Through the first of June, everything was chaos and tension. Insanity. The Q-L made a fist and just wouldn’t let go, the kidney beneath (according to my masseuse) became crazy-inflamed, and a second fistful of tension coalesced and stalked all over the place, from the erector spinae to the psoas. It spent two weeks high under the right shoulderblade, for no good reason at all. I practiced first series for a month, negotiating with the tension, as my spine turned into a cartoon of a piano keyboard dropped off a cliff. In May, I edged back into second, and in June with the storm mostly pacified I broke down and got some bodywork. One brilliant session of acupuncture, and then a cycle with my chiropractor, who moved the L-4 and compensating T-5 about two miles back to center from opposing directions.

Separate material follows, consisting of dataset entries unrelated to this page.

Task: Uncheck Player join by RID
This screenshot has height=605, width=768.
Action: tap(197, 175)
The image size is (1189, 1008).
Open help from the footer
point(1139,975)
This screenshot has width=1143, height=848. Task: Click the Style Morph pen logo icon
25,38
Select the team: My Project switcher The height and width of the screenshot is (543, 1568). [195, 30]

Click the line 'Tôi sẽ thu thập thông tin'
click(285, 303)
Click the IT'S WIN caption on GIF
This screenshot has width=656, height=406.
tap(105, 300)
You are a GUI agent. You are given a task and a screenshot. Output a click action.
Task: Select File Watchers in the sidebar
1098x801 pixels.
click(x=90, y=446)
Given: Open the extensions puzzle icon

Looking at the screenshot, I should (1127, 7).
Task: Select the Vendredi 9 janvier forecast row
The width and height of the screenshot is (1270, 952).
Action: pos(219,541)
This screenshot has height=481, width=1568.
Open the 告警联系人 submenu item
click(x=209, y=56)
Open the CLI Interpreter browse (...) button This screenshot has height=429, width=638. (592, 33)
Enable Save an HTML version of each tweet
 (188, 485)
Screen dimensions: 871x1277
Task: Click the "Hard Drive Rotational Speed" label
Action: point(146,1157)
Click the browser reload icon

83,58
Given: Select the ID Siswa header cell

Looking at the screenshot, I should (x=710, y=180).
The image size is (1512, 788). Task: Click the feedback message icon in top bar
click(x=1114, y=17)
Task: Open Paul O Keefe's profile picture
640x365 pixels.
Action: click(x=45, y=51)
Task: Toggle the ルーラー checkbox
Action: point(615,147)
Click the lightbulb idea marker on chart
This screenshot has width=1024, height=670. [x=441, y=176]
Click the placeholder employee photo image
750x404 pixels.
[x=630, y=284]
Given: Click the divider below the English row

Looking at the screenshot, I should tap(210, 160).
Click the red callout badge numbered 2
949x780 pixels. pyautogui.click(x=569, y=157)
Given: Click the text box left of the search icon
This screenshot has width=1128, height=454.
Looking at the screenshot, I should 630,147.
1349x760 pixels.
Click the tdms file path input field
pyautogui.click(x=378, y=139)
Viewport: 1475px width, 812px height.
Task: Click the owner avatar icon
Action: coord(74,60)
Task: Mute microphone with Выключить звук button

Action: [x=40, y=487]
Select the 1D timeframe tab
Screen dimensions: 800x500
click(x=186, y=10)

I got back into the full program, and that’s when I could see clearly that the foundation was off. I don’t know when the movement took place, but the sacrum had somehow shifted toward the back of my body. And it was tending to spiral to the left, which left the right side of my body even more stable than usual, and the left confused.

     (Insert your preferred interpretive interlude here.)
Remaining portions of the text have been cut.